The company said the data were unveiled at Asia TIDES Oligonucleotide and Peptide Technology and Product Development Conference in Tokyo.
"These improvements were made with SNALP formulations designed for delivery of siRNA to targets both in and outside of the liver," Tekmira said. "Furthermore, the formulation improvements were achieved without inducing adaptive immune responses."
Separately this week, Tekmira researchers published data in the Journal of Clinical Investigation showing that SNALP-based delivery of siRNAs targeting polo-like kinase 1 can effectively kill cancer cells and decrease tumor burden in mouse models.
Tekmira is developing an siRNA-based drug against PLK1 as a treatment for solid tumors. The company expects to begin clinical testing of the treatment in the second half of this year (see RNAi News, 11/20/2008).
MDRNA Data Shows UsiRNAs Capable of Target Gene Silencing In Vivo
MDRNA said this week that it has presented data showing that its so-called UsiRNAs were capable of triggering significant inhibition of a target gene, apolipoprotein B, in a rodent model.
The data were presented at Asia TIDES Oligonucleotide and Peptide Technology and Product Development Conference in Tokyo, MDRNA said.
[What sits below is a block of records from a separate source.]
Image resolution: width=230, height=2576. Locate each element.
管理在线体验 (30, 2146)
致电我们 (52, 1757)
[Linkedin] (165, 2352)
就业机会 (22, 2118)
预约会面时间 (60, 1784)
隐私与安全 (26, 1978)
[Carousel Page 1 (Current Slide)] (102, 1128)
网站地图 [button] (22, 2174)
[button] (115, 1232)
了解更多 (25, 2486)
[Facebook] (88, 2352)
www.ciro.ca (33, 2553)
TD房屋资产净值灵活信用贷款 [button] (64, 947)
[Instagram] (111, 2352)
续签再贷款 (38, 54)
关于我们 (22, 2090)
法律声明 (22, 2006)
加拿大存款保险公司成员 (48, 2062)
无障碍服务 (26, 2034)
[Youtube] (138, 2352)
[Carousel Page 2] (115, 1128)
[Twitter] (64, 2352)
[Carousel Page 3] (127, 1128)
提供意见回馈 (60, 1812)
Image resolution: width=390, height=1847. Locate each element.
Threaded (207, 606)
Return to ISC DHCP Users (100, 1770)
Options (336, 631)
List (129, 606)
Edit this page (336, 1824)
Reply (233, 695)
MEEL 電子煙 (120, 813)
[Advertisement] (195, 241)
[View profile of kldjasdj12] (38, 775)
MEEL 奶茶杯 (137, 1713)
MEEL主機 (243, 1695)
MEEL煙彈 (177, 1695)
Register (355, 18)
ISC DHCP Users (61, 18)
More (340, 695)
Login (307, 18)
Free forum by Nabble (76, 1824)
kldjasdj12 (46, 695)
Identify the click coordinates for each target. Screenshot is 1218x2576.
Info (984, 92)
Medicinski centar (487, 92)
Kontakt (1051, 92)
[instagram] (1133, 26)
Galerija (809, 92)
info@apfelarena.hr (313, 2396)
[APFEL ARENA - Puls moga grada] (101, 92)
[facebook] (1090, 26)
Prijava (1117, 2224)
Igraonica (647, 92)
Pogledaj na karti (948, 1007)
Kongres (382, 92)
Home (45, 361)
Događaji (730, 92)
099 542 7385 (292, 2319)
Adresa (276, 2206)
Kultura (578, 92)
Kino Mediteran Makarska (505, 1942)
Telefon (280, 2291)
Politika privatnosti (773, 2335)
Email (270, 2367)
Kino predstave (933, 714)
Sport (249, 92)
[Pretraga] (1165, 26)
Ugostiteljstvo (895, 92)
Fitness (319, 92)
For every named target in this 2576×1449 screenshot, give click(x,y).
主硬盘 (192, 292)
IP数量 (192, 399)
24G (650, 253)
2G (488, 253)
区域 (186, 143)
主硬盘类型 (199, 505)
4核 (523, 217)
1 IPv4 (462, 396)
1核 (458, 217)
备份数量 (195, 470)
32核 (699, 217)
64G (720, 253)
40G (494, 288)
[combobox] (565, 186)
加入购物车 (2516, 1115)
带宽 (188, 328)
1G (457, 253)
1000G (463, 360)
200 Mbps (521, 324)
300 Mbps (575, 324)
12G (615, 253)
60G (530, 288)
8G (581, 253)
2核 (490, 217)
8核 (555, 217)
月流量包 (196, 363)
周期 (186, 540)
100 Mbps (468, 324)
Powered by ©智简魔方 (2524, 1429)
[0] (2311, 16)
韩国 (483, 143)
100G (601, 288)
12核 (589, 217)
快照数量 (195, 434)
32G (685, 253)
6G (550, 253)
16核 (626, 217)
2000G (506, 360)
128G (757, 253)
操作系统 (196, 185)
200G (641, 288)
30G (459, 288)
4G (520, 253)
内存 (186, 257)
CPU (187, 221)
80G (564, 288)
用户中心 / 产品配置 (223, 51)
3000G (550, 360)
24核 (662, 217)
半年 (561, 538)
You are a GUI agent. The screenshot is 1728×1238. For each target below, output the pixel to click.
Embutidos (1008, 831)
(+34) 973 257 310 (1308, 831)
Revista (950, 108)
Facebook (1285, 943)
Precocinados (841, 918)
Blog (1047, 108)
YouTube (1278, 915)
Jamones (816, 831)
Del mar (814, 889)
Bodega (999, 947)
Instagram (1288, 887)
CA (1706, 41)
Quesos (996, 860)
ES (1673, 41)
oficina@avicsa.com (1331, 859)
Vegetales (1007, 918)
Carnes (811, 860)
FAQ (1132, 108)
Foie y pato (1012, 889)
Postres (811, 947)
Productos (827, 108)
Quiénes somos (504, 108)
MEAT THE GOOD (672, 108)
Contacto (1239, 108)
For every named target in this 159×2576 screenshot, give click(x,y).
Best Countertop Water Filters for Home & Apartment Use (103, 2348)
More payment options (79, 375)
UsiRNAs are duplex siRNAs that are modified with non-nucleotide acyclic monomers, called unlocked nucleobase analogs, in which the bond between two adjacent carbon atoms of ribose is removed, according to the company.
"Placement of UNA within UsiRNA minimizes the potential for off-target effects by the guide strand, as well as undesired activity of the passenger strand," MDRNA said. "Further, the change in sugar structure renders this unlocked nucleobase analog conformationally flexible," which allows the oligo to avoid cytokine induction and provides protection from nuclease degradation.